Hyun, la más inteligente de la familia, no podía rendirse y aunque Dios no me hablaba al corazón desde la infancia, me refugiaba en largos monólogos apelando a cualquiera de sus atributos que pudiera contrarrestar mi desolación.

A medida que se acercaban las fiestas de fin de año, comencé a pensar que después de cuatro meses en Chicago, estaba condenada a pasar la Navidad sola. Absoluta y completamente alejada del resto de los millones de habitantes de la ciudad.

Allí, sobre la mesa del mi dormitorio reposaba la cajita con viejitos pascueros sin abrir. Eran unos muñequitos de cera rojos con una mecha saliendo de sus diminutos sombreros puntiagudos. Una y otra vez los miraba al salir a clases y al volver de ellas. Me saludaban con una sonrisa en la carita, esperando que me decidiera a ponerlos en algún lugar para celebrar juntos la Nochebuena. No me animaba, porque nada era capaz de mejorar mi ánimo. Cuando los cursos del semestre terminaron y los estudiantes comenzaron a partir a los muchos estados de los que provenían, ya sin tener siquiera el consuelo de compartir unas horas en una sala, me sentaba a observar las ventanas coloridas que cambiaban de rojo a amarillo y de azul a verde, al tiempo de las guirnaldas de luces. Podía imaginar los grandes pinos cubiertos de adornos mientras sus dueños conversaban y reían sin importarles la nieve que cubría las calles.

-¡Hyun!-, gritaba desde la vereda blanca una figura dentro de una gruesa parka gris, con un capuchón rodeado de piel que impedía distinguir sus facciones. Solamente cuando agitó sus brazos en alto con entusiasmo, acepté que se estaba dirigiendo a mí y le devolví un tímido saludo con la mano desde detrás de mi ventana.

La estridencia del citófono me confirmó su propósito. Cuando finalmente abrí la puerta, ahí estaba Claire, con su largo pelo suelto, con las mejillas sonrojadas por el frío y una sonrisa que la iluminaba.
Se dejó caer en el sillón y tomó la caja de viejos pascueros. Sin decir nada la abrió y los puso ordenados uno junto al otro sobre la mesita.

-Así están mejor ¿tienes fósforos?- dijo mientras yo aún sorprendida le preparaba una taza de chocolate caliente. Tomó el tazón con sus dos manos entumecidas y exclamó: -¡Feliz Navidad!

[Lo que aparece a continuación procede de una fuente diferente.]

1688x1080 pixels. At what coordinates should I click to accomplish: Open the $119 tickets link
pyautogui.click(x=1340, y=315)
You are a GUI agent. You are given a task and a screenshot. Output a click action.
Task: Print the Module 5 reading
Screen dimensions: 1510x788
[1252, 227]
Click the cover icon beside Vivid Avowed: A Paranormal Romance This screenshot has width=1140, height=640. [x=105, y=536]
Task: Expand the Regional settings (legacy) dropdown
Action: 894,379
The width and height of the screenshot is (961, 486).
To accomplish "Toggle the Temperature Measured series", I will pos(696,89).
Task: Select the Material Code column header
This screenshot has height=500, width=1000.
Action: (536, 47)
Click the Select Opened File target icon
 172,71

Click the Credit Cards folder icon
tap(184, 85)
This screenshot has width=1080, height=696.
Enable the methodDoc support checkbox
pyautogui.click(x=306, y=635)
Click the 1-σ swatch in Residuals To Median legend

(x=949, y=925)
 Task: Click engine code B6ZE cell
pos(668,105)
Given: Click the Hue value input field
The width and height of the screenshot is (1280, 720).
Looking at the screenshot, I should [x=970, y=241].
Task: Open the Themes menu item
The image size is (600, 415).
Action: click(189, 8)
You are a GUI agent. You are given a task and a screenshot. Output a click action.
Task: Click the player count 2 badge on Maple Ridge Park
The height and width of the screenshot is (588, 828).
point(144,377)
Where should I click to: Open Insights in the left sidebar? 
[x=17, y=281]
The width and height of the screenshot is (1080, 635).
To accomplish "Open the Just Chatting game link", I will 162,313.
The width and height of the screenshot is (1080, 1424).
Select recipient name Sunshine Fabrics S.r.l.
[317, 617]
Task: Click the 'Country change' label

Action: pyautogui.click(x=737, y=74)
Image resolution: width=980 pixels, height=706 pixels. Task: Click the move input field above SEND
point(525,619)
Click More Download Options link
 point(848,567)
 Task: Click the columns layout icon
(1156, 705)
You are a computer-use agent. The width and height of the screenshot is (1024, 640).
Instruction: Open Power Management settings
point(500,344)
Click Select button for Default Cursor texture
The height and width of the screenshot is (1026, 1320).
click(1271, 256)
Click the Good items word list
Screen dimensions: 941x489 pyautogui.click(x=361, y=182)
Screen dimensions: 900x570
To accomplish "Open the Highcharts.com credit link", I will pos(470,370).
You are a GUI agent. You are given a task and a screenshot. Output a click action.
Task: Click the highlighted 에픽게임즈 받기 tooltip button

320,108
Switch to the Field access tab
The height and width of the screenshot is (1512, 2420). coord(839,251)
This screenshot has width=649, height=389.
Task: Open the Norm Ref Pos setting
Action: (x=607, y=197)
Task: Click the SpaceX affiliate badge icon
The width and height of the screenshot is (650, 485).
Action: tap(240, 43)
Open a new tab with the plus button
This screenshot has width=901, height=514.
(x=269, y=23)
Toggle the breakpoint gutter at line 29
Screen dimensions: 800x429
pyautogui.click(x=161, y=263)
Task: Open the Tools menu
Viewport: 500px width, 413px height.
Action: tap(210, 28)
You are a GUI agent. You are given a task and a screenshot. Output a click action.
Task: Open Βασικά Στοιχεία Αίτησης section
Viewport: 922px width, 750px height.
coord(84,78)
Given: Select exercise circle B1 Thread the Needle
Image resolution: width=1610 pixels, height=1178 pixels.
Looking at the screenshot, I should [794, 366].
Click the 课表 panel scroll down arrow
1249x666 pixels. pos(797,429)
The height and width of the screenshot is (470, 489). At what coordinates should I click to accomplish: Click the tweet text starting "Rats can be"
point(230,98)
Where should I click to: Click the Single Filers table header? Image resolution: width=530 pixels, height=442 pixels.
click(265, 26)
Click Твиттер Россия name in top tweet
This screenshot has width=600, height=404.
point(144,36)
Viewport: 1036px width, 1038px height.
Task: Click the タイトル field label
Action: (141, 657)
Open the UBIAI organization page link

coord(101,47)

Como dice el proverbio  “donde hay voluntad, hay un camino”. Claire mi despistada compañera de Cálculo 1, tenía una disposición de oro y un corazón cálido y comprendí que el camino comenzaba a sonreírme y que los próximos años y las próximas navidades no estaría sola. Que aunque la pena te lleve por rutas equivocadas, algunas te dejan en la puerta de la amistad.